We provide the infrastructure to parse a token stream based on a grammar, you provide the grammar to parse the token stream with.
const { PrattParser } = require('pratt-expr');
const parser = new PrattParser();
/* Define Your Grammar */
const tokens = /* Get a token stream */
const AST = parser.parse(tokens);
The token stream must be an iterable object yielding objects conforming to the Token
interface:
interface Token {
type: string;
}
Any other fields may be added for your convenience. E.g., if you get your tokens from perplex
, they will have additional match: string
, start: number
, and end: number
fields, useful for error reporting and interpreting literal values (for token types that correspond to more than one textual string);
Upon finding a token that it cannot associate with a value or operator, parser.parse(tokens)
will throw
the offending token, allowing you to make use any auxiliary fields for error reporting or recovery purposes.
The parser itself has no idea how to turn strings into token streams; your lexical grammar is your responsibility. We just handle the parsing.
To cover the most common, simple cases of prefix, postfix, and binary infix operators, PrattParser<N, T extends Token>
instances have the following helper methods:
parser.prefix(tokenType: string, precedence: number, cons: (token: T, right: N) => N): void
parser.postfix(tokenType: string, precedence: number, cons: (token: T, left: N) => N): void
parser.infix(tokenType: string, precedence: number, associativity: boolean, cons: (token: T, left: N, right: N) => N): void
For infix operators, associativity
is true
for right-associative operators and false
for left-associative operators.

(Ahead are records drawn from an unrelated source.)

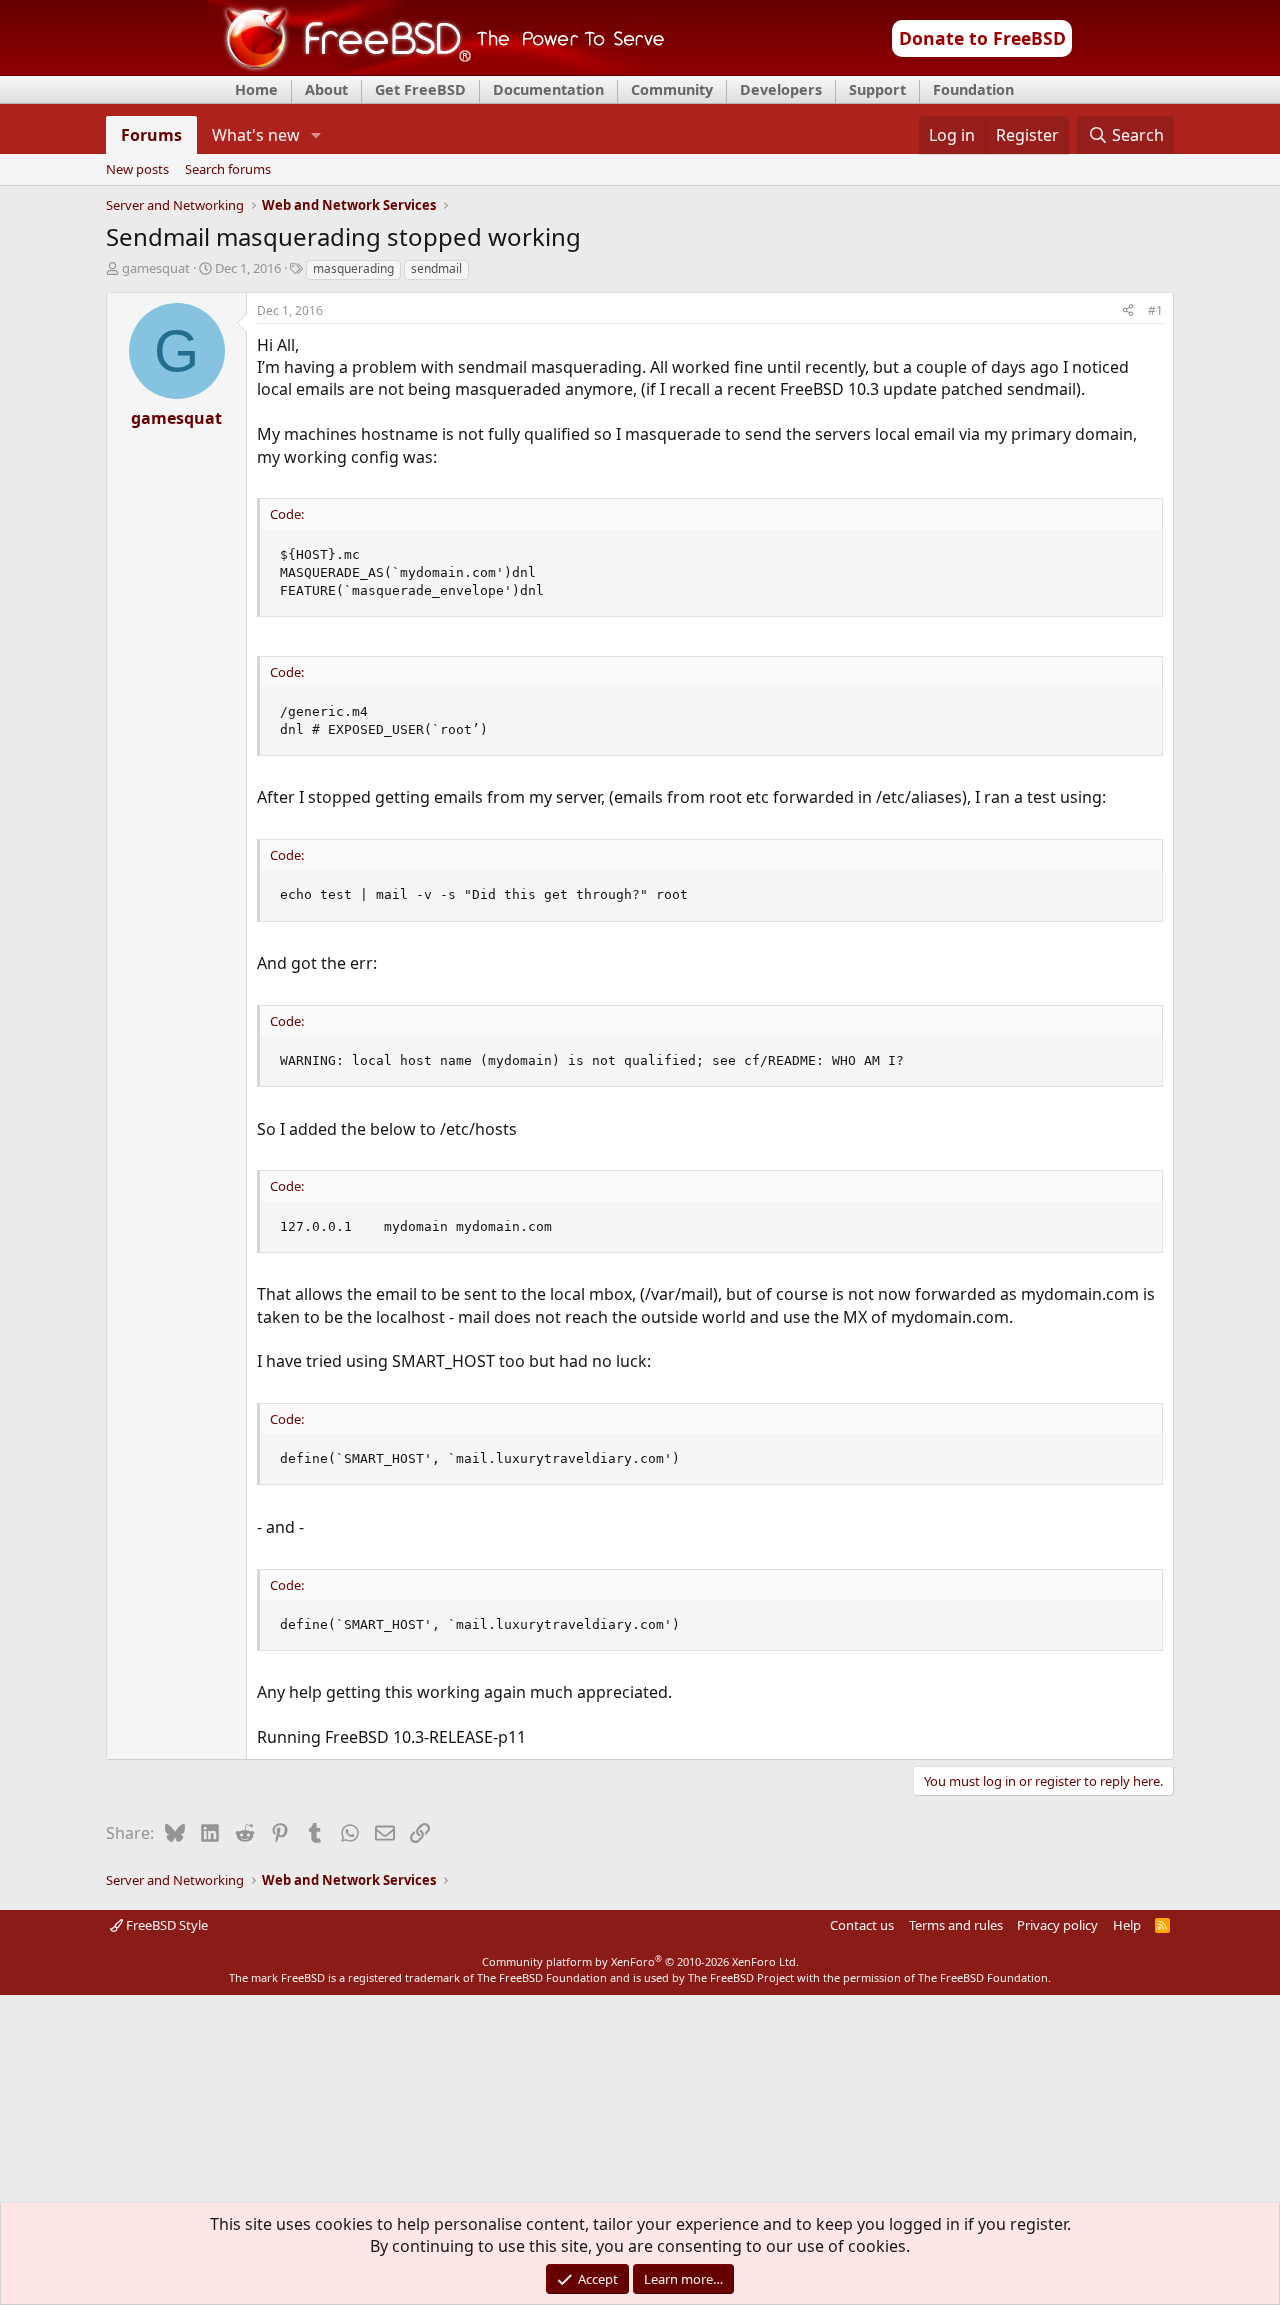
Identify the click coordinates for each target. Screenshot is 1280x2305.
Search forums (228, 170)
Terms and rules (956, 1925)
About (326, 89)
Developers (781, 89)
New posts (137, 170)
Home (256, 89)
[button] (316, 135)
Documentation (548, 89)
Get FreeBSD (420, 89)
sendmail (436, 268)
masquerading (353, 268)
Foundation (973, 89)
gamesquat (156, 268)
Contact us (862, 1925)
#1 (1155, 310)
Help (1127, 1925)
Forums (151, 135)
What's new (256, 135)
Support (877, 89)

To avoid the use of potentially-confusing unlabelled boolean arguments in code, the PrattParser
class provides static PrattParser.LEFT_ASSOC
and PrattParser.RIGHT_ASSOC
properties.
Each of these methods takes a cons
(for "constructor") callback which, given a token and left and/or right expressions, returns a parsed value of user-defined type. This gives you the flexibility to define your own custom AST node types, or return eagerly-interpreted values, or anything else you might want to do; the library does not tie you to a specific abstract syntax tree format. It is also possible to perform validation in the cons
function; e.g.,
parser.infix('=', 2, PrattParser.RIGHT_ASSOC, (token, left, right) => {
if (left.type !== 'name')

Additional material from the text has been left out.